I have been surrounded
by paintings since my childhood because my father is an art collector.
Thus creation and art were for me as natural as breathing. And as in
our breath which brings us not only air but also prana reviving us every
minute, in painting there should be also the same kind of energy behind
mere image that will capture our attention and will draw us into its
world.
In the country where
in not so distant past we were “all equal” and mediocrity was an official
ideal, people created their own worlds where they were free. Some read
the banned books, some listened to prohibited radio stations, some translated
books that did not have a chance to be published officially, some wrote
novels and plays for samizdat (underground publishers). I painted and
made sculptures for my family and my friends. After “Velvet Revolution”
in 1989, as if a suffocating cover was lifted up, people rediscovered
their potential and creativity, skills and abilities, and started to
develop them.
Finally Czechs could
also start travelling abroad. My desire to learn more about different
cultures led me to various countries and continents. I was not interested
in cities and places crowded with tourists, more I took my journeys
as a challenge to see what my limits are. Whether it was scuba diving
in Mediterranean, tracking mountains in Asia, exploring Amazonian forest,
working in the Caribbean, it all helped me to get to know myself better.

-=-=-

Written exercise A -
Answer from the essay on art and travel:
(i) Why has the writer been surrounded by paintings since childhood?
(ii) For whom did the writer paint and make sculptures?
(iii) Where did the writer work while traveling?
Written exercise B -
Recast the paragraph of the essay on art and travel that begins "In the country where" as a short bulleted list that keeps its main facts.
Written exercise C -
Write a continuation of the essay on art and travel, starting after its final sentence.
The items after the essay on art and travel are not needed for this work.

-=-=-

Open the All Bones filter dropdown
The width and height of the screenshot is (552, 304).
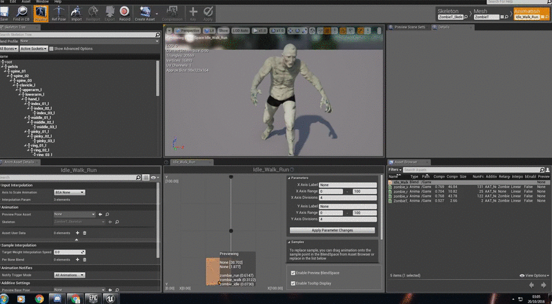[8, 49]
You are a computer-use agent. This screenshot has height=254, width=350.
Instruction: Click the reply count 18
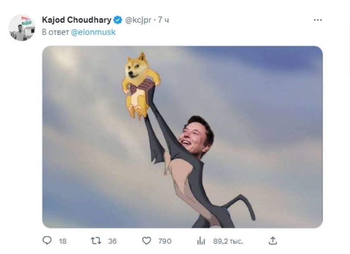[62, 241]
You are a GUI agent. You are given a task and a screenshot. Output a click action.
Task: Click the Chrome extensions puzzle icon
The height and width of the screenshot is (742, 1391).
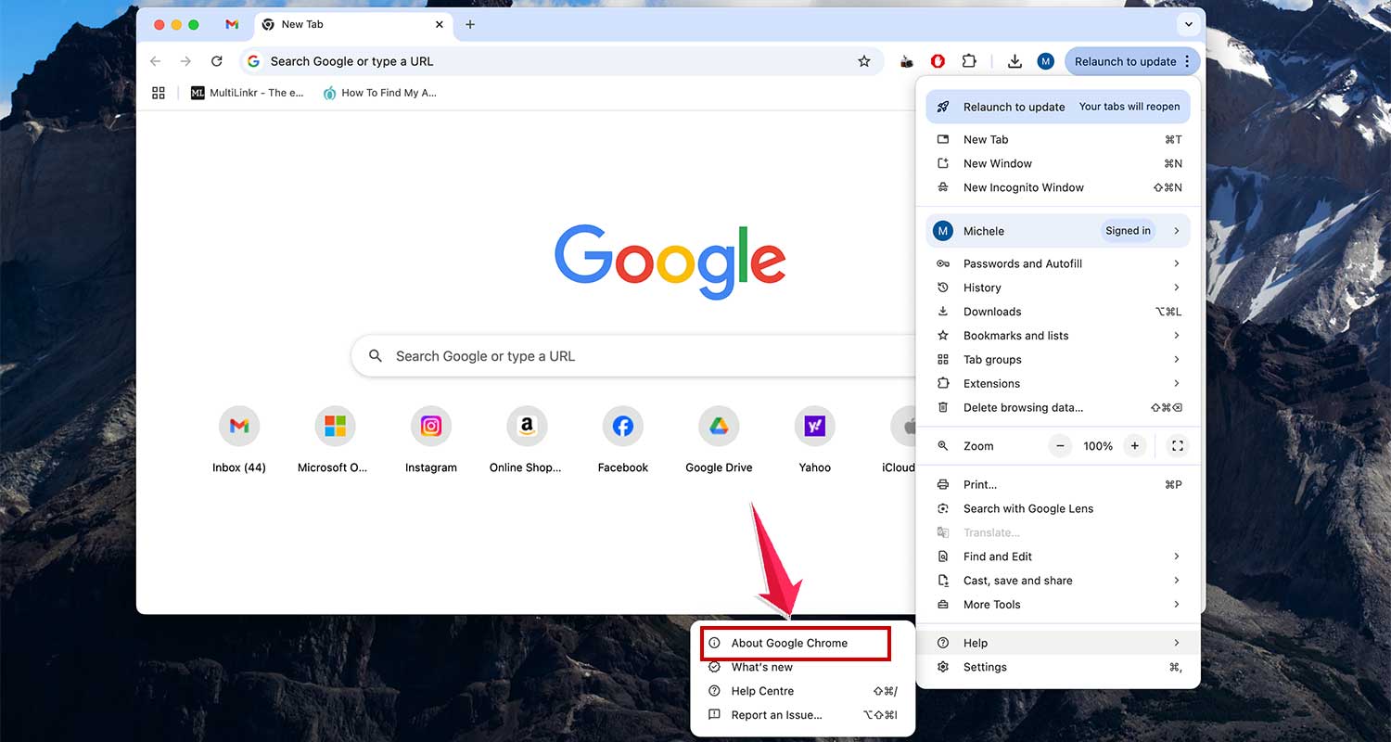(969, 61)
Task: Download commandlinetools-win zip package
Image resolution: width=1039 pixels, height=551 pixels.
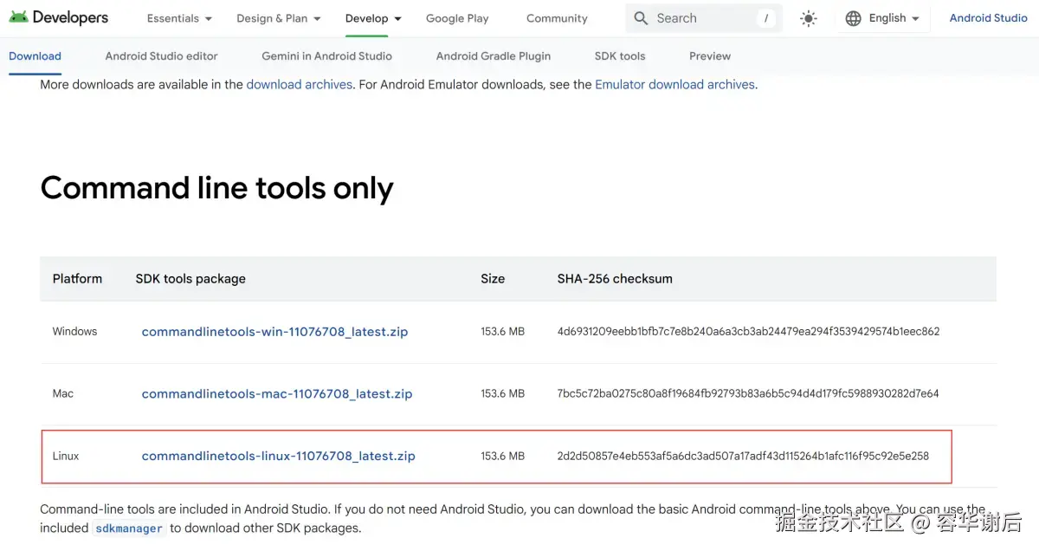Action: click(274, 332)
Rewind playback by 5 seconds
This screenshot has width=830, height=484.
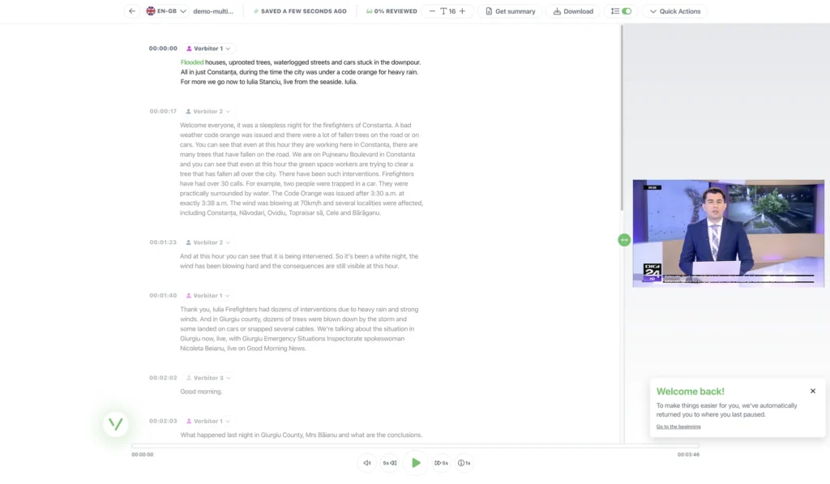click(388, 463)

-=-=-

Written response A -
(i) The writer's father is an art collector.
(ii) For family and friends.
(iii) In the Caribbean.

Written response B -
- In the not-so-distant past, everyone was officially "equal," and mediocrity was the official ideal.
- People created their own worlds where they were free: some read banned books, listened to prohibited radio stations, translated books that could not be published officially, or wrote novels and plays for samizdat (underground publishers).
- The writer painted and made sculptures for family and friends.
- After the "Velvet Revolution" in 1989, people rediscovered their potential, creativity, skills and abilities and began to develop them.

Written response C -
I had a chance to meet American Indians in villages and missions in
Venezuela, tribes living in the Altai mountains in Russia, people coming
from various parts of the world in Osho, Sathya Sai Baba and Mata Amritanandamayi
ashrams in India. Exposure to this colorful diversity has enhanced my
appreciation of richness of the world cultures. From my journeys I drew
inspiration that helped me to develop another path of my career.
I have
been very lucky - both in the Czech Republic and in Great Britain where
I studied painting and drawing I met excellent teachers. My studies at
the Naropa University (university that combines contemplative studies
with traditional Western scholastic and artistic disciplines) in Boulder
fulfilled my search for the unity of body, mind and spirit. This was where
I also realized that it is not so important to find but to keep searching.
What is important for this attitude to life and art is pure mindfulness
and awareness. Only then one can reach the point when he/she is at the
same time creator, object being created and art process itself.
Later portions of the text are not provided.